Une plongée dans l’histoire croisée de la gastronomie et de la ville de Paris du Moyen-Âge jusqu’à nos jours. Des banquets fastueux aux Halles Baltard, des majestueux « surtouts de table » aux assiettes d’Alain Passard, des menus des premiers restaurants jusqu’aux ardoises des troquets de la capitale : comme si vous y étiez, nous vous emmenons visiter cette exposition incontournable dressée dans le cadre monumental de la partie gothique de la Conciergerie à Paris (Salle des Gens d’Armes, construite dès 1302 sous Philippe le Bel).

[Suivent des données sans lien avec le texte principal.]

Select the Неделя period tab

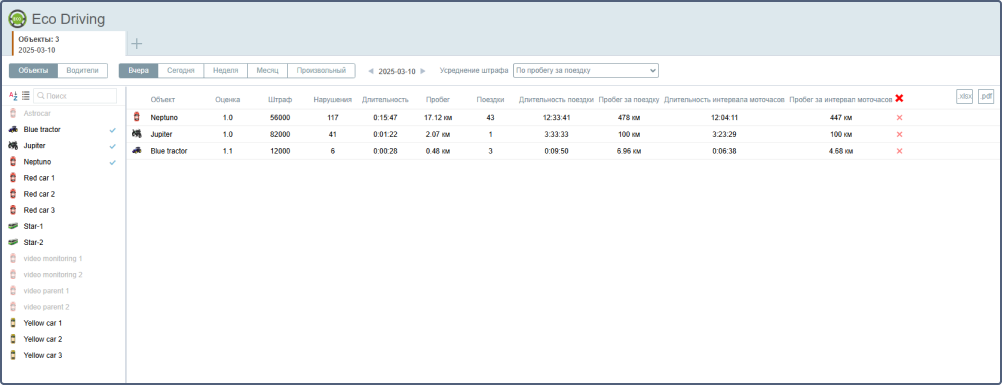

Pour commencer, cet article vous invite à saisir les objectifs de l’exposition et ses pièces maîtresses. En fin de page, vous trouverez également un lien vers le film de 8 minutes pour permettant de déambuler dans l’exposition.
La gastro-diplomatie
On aborde dès le départ le sens diplomatique d’un accueil politique à travers ce que l’on offre à boire et à manger aux hôtes de la France (un angle passionnant bien abordé dans l’ouvrage « À la table des Présidents » de Guillaume Gomez). Mais ici, on démarre au Moyen-âge avec les premiers banquets, et notamment celui de 1378, Charles V au Palais de la Cité, dont nous voyons le menu original.
Le menu original du banquet de 1378
C’est Guillaume Tirel qui dirige les cuisines et sert pour 800 convives un premier service composé de potages, de civets d’huîtres et d’oies salées, puis en deuxième services les viandes rôties, « les poissons de mer d’eau douce en grand nombre et de plusieurs sortes », les anguilles « sucrées à la boue », les brouets de chapon. En troisième service arrivent les lapins farcis et dorés, les « haricots et lait lardé », les « tartes sucrées bourrées à la sauce chaude » et les « chapons pélerins à la dodine ». Ah oui et pour finir, les épaules de mouton farcies. Entre autres. Pour des gens comme nous, ce menu original, c’est un peu le Graal…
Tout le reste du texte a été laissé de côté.